== Activity ==
Output every entry exactly as written, skipping any pictures.

== Task inputs ==
────
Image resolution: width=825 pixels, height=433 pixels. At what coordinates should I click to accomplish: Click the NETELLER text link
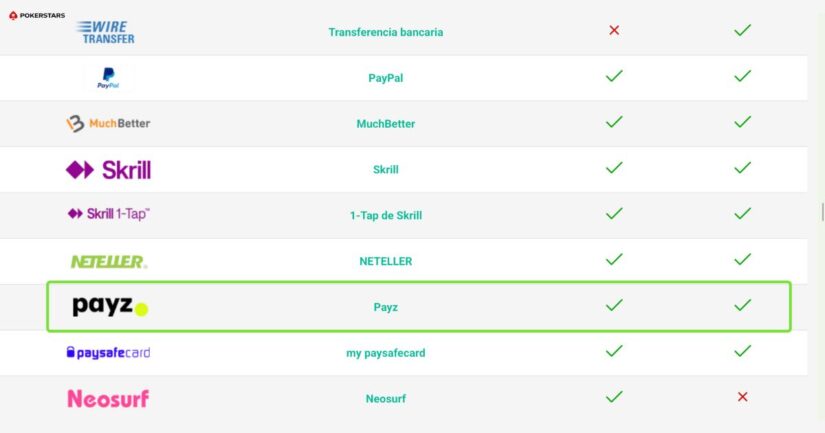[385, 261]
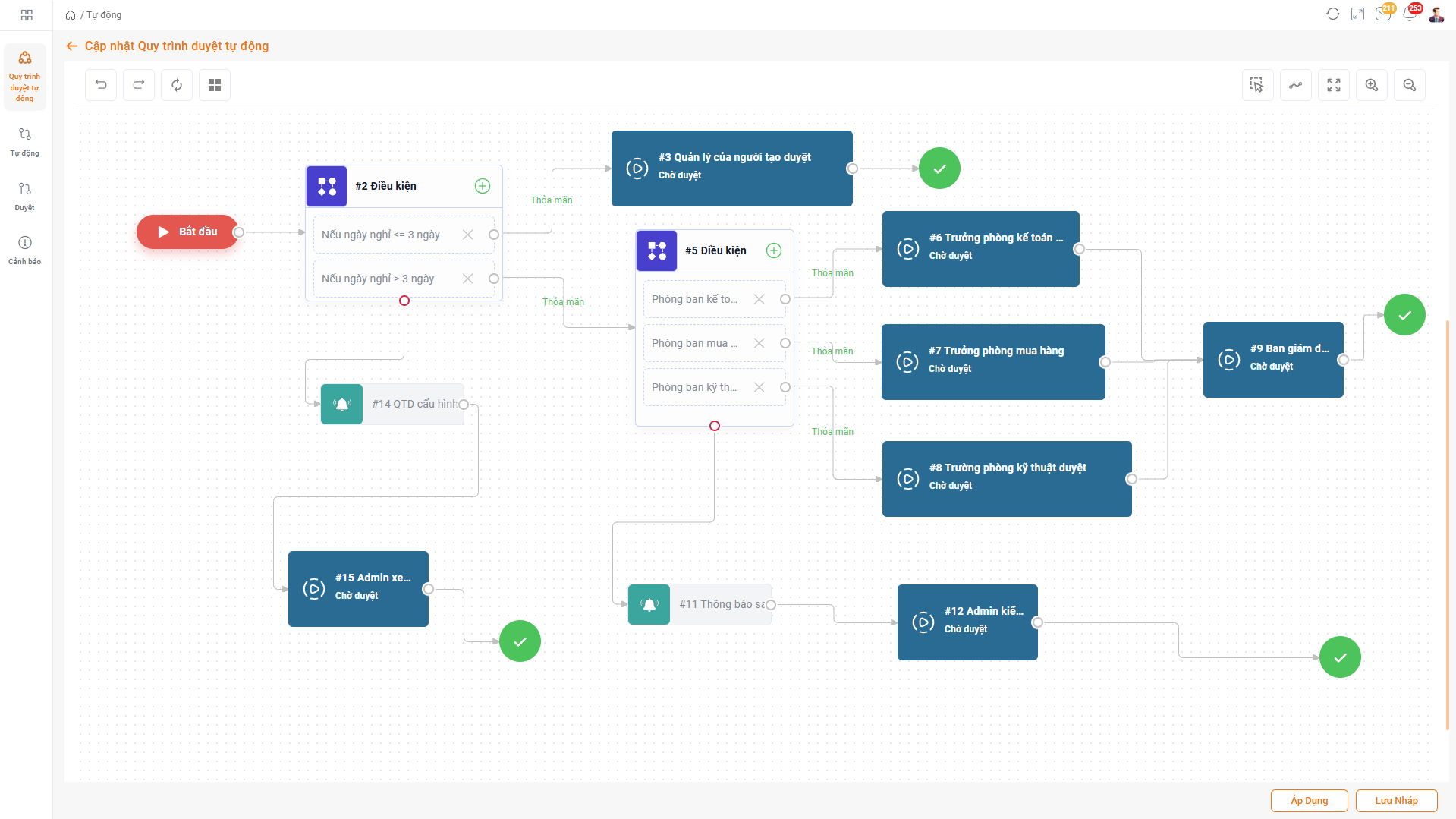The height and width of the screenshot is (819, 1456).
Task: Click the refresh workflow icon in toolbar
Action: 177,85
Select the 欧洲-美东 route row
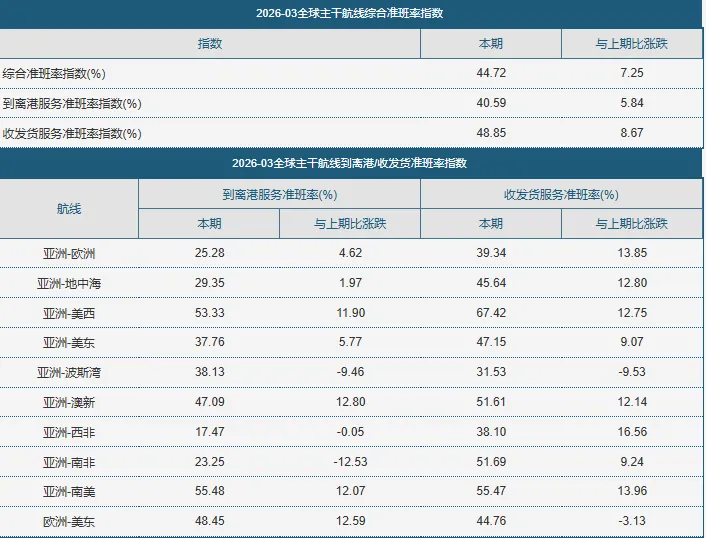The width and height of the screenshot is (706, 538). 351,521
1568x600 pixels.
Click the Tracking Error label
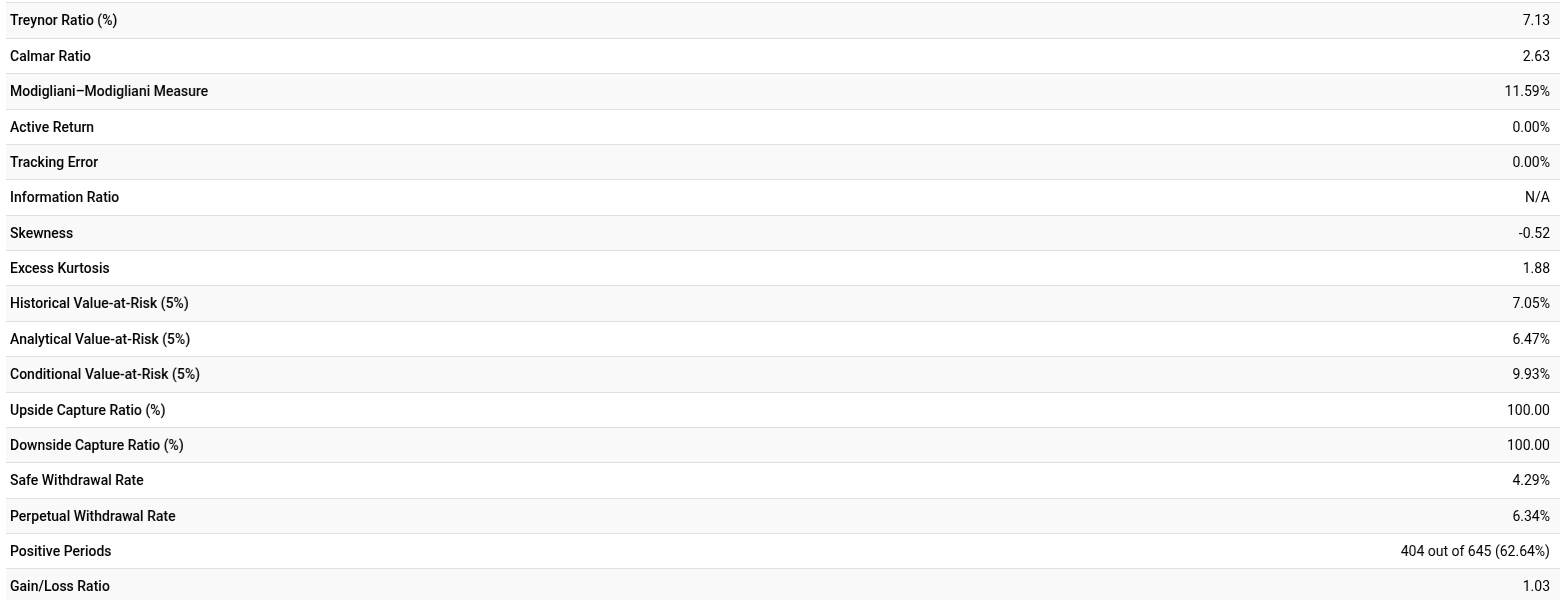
────
== Task response ==
Image resolution: width=825 pixels, height=433 pixels. At what coordinates should I click to accomplish: Click the NETELLER text link
[385, 261]
The height and width of the screenshot is (819, 1456).
Task: Click the refresh workflow icon in toolbar
Action: 177,85
Select the 欧洲-美东 route row
The width and height of the screenshot is (706, 538). 351,521
1568x600 pixels.
Click the Tracking Error label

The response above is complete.